Arts
Personality
Hankus Netsky
With four uncles and a grandfather who were Jewish wedding musicians and a great-grandfather who was a Yiddish theater performer, Hankus Netsky has Jewish music in his blood. Growing up, however, he never thought that he would play and compose Jewish music. The thought that he would someday be part of the klezmer revival was the furthest thing from his mind.
“I was going to be a musician, it was obvious, but there did not seem anything about what my uncles and grandfather were doing that I could be trained for,” said Netsky on a recent Friday afternoon in a coffee shop in Brookline, Massachusetts. “They were playing for older people and did not think there was a future in what they did.”
Netsky, 60, is a composer, scholar and chair of Contemporary Improvisation at the New England Conservatory in Boston. He plays multiple instruments.

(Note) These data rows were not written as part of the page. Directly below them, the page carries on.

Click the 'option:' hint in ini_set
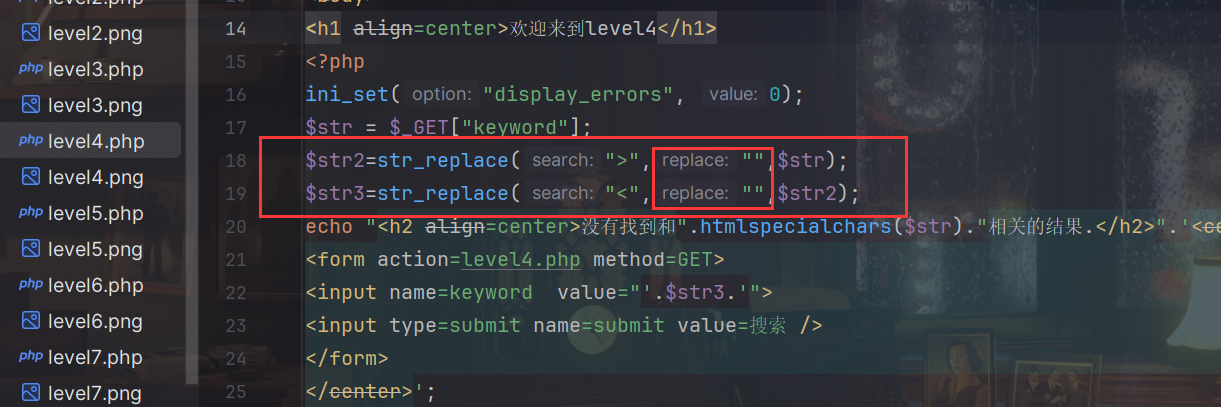Screen dimensions: 1221x407 (x=441, y=94)
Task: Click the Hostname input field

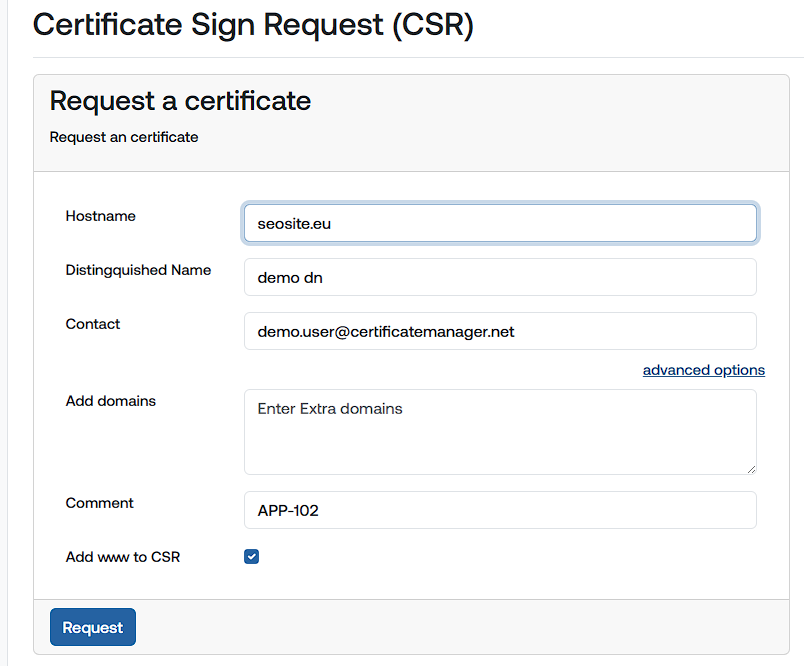Action: pos(500,223)
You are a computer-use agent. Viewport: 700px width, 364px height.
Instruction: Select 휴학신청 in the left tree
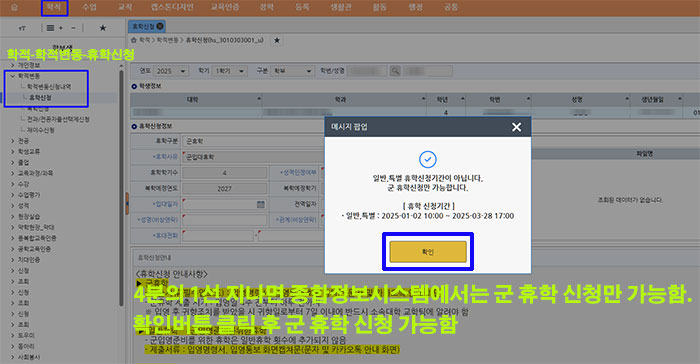point(40,97)
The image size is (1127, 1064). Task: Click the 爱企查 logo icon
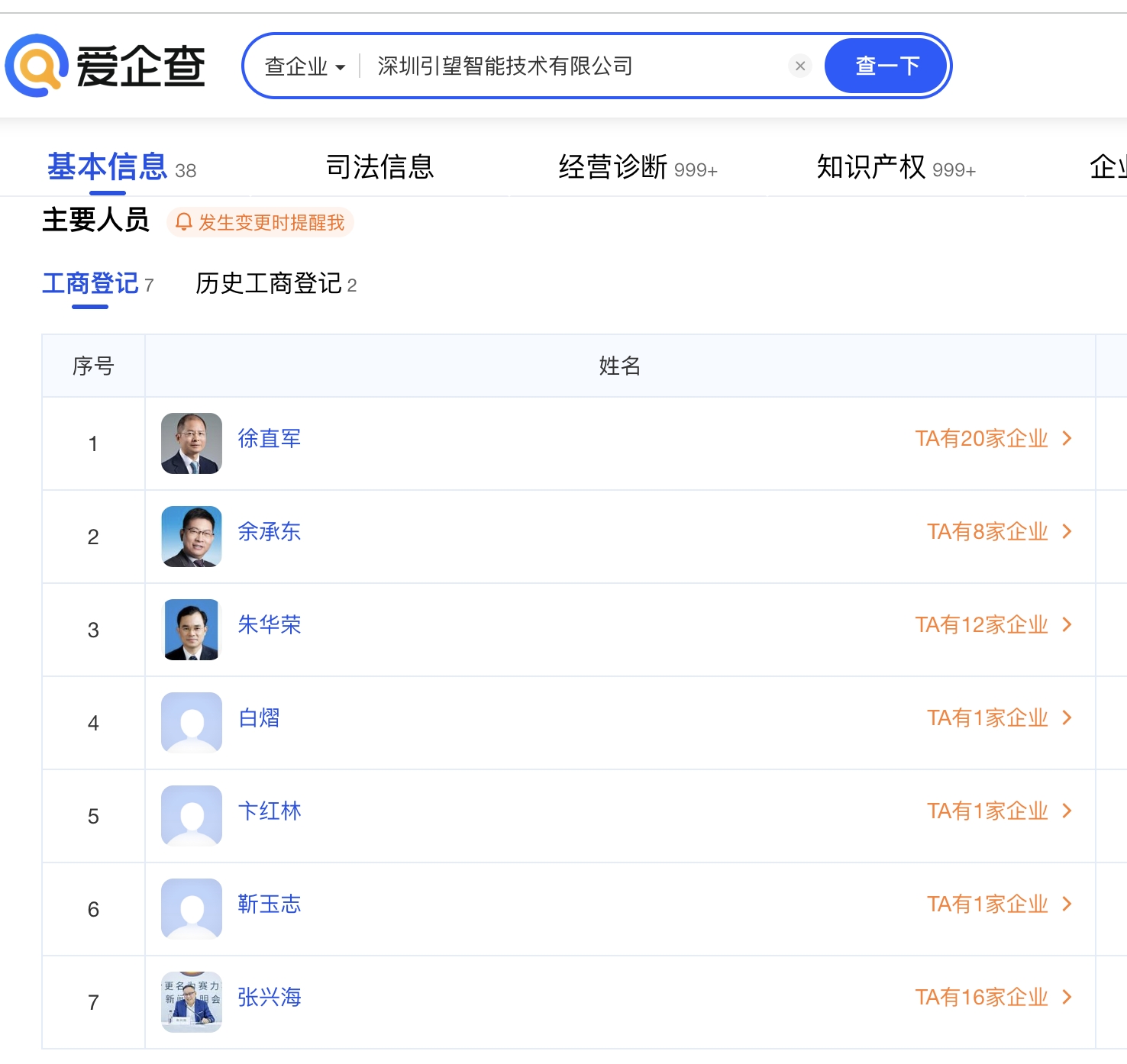[37, 66]
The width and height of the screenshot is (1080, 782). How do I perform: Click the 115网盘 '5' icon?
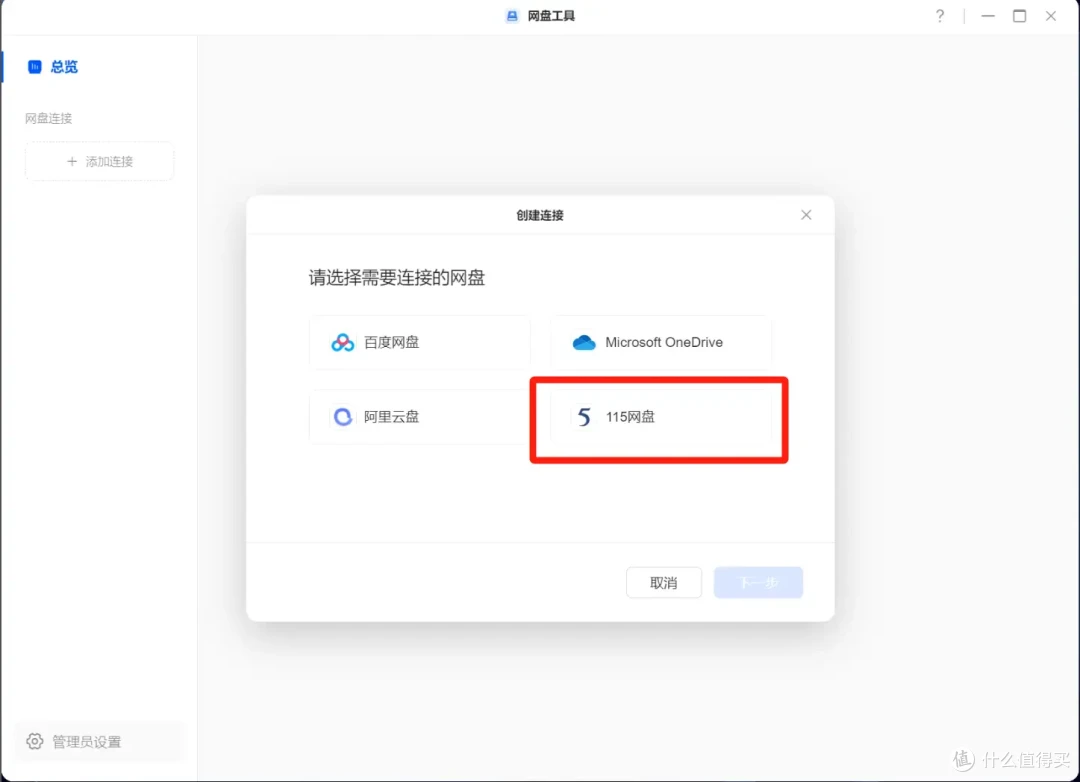583,417
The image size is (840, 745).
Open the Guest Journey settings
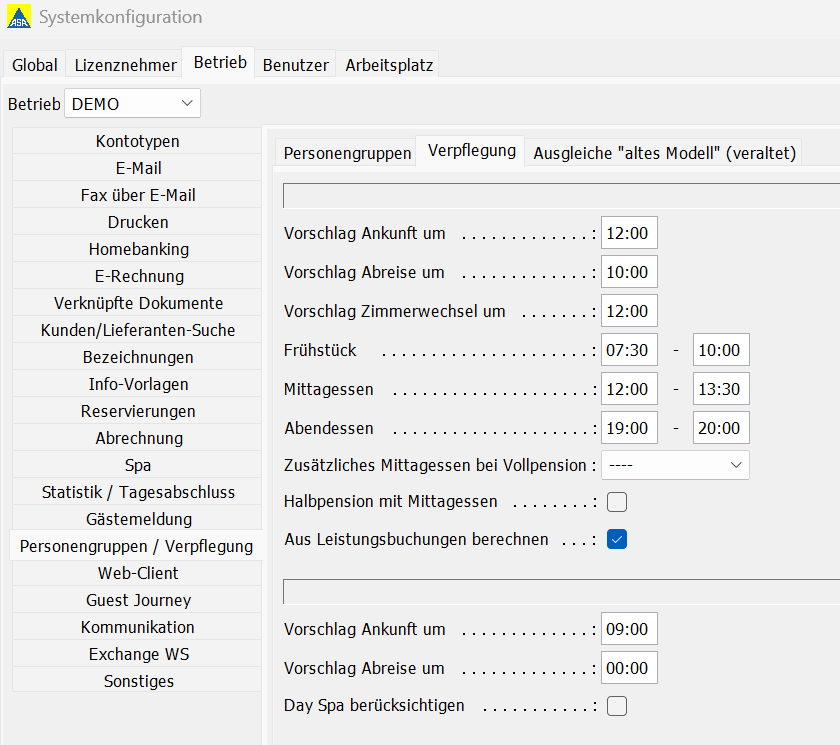137,600
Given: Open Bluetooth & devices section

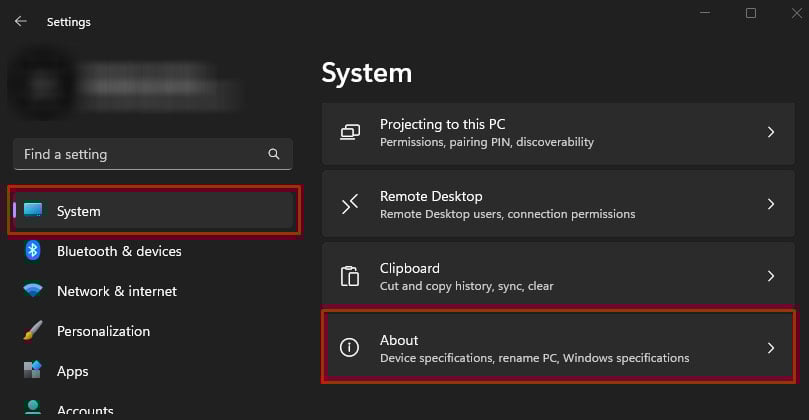Looking at the screenshot, I should 119,251.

Tall and with a shock of curly salt-and-pepper hair, Netsky is expressive and animated—a way of being that carries over into his music. He changed his own opinion about klezmer and that of a whole generation with his internationally renowned Klezmer Conservatory Band, which, since its founding in 1980, has played at venues like Carnegie Hall with violinist Yitzhak Perlman and at music festivals around the world.
Along with a handful of other bands, Klezmer Conservatory Band not only made klezmer cool, it elevated the dance tunes played at Jewish celebrations in Eastern Europe to a respected art form.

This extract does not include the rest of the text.